Riceviamo e pubblichiamo:

Mercoledi 31, Siena-Catania, arrivo trafelato dopo un viaggio di 4 ore e mezzo da Bologna, dove abito, all’entrata di S. Domenico con il mio abbonamento di gradinata. Il secondo tempo è già cominciato, è tutto chiuso, chiamo lo steward che mi dice che non posso entrare perchè i tornelli sono già chiusi, protesto sostenendo il mio diritto di ingresso, lui mi risponde dicendo che nemmeno lui può vedere la partita perchè deve stare lì al cancello (già, ma lui è pagato per quello), mi dice che posso entrare solo dall’ingresso 7, quello del barrino. Parto di corsa, arrivo trafelatissimo al varco 7, anche lì il tornello non funziona, però mi fanno entrare. Uno steward con l’aria da capo (telefono all’orecchio), dopo aver controllato i documenti, mi accompagna, senza fretta, verso la mia gradinata e avverte lo steward di guardia al cancello tra la curva Robur e la gradinata che devo passare dalla sua entrata. Quest’ultimo apre di malavoglia dicendo che quello che sta facendo non sarebbe regolare. A questo punto m’inc… di brutto e comincio a inveire contro l’organizzazione, che mi ha già fatto perdere venti minuti del secondo tempo. Allora lui con fare da questurino mi richiede i documenti, tanto per far capire chi comanda.

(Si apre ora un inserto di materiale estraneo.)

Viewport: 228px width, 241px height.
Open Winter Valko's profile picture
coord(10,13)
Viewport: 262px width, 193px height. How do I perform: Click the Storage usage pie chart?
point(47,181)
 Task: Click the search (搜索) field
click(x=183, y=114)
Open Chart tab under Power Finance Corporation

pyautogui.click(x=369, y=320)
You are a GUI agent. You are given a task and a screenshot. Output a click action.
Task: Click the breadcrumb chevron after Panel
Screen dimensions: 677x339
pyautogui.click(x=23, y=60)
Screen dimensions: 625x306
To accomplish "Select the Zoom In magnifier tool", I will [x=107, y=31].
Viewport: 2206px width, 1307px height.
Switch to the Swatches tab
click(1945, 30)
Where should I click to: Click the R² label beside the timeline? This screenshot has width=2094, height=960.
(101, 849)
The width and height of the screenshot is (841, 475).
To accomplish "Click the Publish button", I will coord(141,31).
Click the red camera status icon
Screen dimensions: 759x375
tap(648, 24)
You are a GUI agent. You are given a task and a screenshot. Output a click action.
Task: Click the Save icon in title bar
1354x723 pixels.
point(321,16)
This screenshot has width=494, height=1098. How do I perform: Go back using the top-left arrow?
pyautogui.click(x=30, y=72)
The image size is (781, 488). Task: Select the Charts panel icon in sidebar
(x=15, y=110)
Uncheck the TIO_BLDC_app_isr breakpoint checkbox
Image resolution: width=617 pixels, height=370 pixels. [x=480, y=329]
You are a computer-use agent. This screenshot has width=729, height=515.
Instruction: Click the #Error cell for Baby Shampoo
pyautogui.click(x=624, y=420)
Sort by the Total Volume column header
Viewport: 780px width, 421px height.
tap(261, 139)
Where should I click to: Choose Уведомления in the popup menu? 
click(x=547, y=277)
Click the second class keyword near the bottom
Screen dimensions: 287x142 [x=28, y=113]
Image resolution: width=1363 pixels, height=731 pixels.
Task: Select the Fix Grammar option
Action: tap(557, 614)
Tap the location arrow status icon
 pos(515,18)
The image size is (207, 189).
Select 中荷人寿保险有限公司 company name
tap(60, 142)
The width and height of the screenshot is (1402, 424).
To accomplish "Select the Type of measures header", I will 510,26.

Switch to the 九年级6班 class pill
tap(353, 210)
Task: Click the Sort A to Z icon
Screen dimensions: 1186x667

Morale della favola: un abbonato (o anche un possessore di biglietto normale) non può entrare dall’accesso cui ha diritto nel secondo tempo della partita (ma come fa a sapere che si entra solo dal barrino?). Gli steward, anzichè aiutare, si comportano da questurini perchè si sentono investiti da un potere di controllo e non hanno un minimo di elasticità nè di educazione (io, 65 anni, non ho certo l’aspetto del bombarolo…). Bastava che lo steward di S. Domenico telefonasse al suo capo e gli chiedesse l’autorizzazione, invece di farmi fare di corsa tutto il giro dello stadio. Andare alla partita ormai è come entrare in un carcere (almeno a Siena; dalle altre parti, tipo Roma o Napoli, avviene la stessa cosa?).